What to do:
Among the lines below, list those containing the string "will".

======== Provided material

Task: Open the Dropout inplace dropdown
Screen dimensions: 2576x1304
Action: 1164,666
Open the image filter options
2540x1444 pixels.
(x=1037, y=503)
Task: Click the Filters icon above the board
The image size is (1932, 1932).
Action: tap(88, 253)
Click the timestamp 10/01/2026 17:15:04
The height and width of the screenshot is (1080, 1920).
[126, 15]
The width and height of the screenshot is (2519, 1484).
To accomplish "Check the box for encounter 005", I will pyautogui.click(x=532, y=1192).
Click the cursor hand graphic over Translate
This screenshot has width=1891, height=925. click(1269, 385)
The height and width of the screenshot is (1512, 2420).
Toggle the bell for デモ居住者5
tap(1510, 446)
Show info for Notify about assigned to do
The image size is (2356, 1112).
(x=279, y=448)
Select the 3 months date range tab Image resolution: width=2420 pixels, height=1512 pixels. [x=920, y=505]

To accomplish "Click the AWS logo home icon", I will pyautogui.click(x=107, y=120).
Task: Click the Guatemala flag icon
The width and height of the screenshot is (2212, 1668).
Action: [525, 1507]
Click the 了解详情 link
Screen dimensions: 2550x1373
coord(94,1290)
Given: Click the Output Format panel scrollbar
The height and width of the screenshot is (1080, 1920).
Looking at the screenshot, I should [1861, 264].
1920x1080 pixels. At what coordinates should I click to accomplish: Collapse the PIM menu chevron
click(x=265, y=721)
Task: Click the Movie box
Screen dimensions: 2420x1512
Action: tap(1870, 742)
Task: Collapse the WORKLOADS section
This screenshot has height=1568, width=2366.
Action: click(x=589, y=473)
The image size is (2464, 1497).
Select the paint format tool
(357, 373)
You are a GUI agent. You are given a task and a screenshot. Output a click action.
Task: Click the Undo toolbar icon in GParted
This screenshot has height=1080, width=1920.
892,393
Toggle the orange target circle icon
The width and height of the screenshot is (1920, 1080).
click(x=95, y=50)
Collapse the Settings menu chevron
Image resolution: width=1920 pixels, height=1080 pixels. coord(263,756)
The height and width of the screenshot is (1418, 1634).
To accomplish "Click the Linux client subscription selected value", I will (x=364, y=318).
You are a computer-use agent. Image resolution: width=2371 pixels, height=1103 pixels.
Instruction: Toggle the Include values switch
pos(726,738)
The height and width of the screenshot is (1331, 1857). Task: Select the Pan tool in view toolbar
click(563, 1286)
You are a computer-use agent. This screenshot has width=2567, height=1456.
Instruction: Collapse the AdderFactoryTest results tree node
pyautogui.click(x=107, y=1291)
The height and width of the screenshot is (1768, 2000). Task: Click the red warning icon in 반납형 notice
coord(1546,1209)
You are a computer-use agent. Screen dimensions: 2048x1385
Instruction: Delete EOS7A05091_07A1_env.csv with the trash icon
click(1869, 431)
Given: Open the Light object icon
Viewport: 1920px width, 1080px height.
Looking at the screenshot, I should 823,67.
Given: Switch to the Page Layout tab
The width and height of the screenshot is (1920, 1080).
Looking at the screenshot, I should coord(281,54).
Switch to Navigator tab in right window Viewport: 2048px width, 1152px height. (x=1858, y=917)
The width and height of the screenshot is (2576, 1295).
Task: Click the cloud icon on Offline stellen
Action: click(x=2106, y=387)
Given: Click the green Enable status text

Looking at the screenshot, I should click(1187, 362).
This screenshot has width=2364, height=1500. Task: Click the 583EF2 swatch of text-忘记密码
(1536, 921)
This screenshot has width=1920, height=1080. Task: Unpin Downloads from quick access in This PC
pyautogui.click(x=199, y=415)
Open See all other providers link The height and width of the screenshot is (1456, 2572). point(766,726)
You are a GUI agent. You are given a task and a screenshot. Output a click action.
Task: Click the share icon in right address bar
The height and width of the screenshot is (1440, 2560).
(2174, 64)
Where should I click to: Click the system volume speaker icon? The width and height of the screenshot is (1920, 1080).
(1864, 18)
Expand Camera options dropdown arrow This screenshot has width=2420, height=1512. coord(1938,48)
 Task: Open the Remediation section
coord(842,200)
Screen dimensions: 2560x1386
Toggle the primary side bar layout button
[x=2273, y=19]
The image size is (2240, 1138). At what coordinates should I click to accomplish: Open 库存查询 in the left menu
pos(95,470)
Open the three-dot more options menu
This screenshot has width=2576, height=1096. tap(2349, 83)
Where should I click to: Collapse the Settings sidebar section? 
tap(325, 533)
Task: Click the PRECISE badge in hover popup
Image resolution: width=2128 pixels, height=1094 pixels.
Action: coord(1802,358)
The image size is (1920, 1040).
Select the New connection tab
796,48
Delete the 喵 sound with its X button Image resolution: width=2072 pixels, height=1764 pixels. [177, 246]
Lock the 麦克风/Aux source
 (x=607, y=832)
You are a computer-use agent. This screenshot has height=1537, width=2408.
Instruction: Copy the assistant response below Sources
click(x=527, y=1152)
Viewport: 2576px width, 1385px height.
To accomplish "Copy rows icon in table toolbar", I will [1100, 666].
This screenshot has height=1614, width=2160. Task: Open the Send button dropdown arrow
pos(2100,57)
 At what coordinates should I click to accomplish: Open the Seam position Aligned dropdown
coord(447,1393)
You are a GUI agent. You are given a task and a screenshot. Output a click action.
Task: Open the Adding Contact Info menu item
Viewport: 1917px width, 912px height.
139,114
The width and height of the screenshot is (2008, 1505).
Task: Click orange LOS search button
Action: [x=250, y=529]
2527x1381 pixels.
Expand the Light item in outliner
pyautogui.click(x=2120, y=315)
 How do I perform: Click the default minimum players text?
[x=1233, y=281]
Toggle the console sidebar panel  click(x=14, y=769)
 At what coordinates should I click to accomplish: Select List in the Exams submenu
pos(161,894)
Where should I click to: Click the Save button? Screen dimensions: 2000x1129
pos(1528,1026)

================

Result:
To accomplish "Check the box for encounter 005", I will pyautogui.click(x=532, y=1192).
To accomplish "Click the AWS logo home icon", I will pyautogui.click(x=107, y=120).
To accomplish "Click the Linux client subscription selected value", I will (x=364, y=318).
To accomplish "Copy rows icon in table toolbar", I will [1100, 666].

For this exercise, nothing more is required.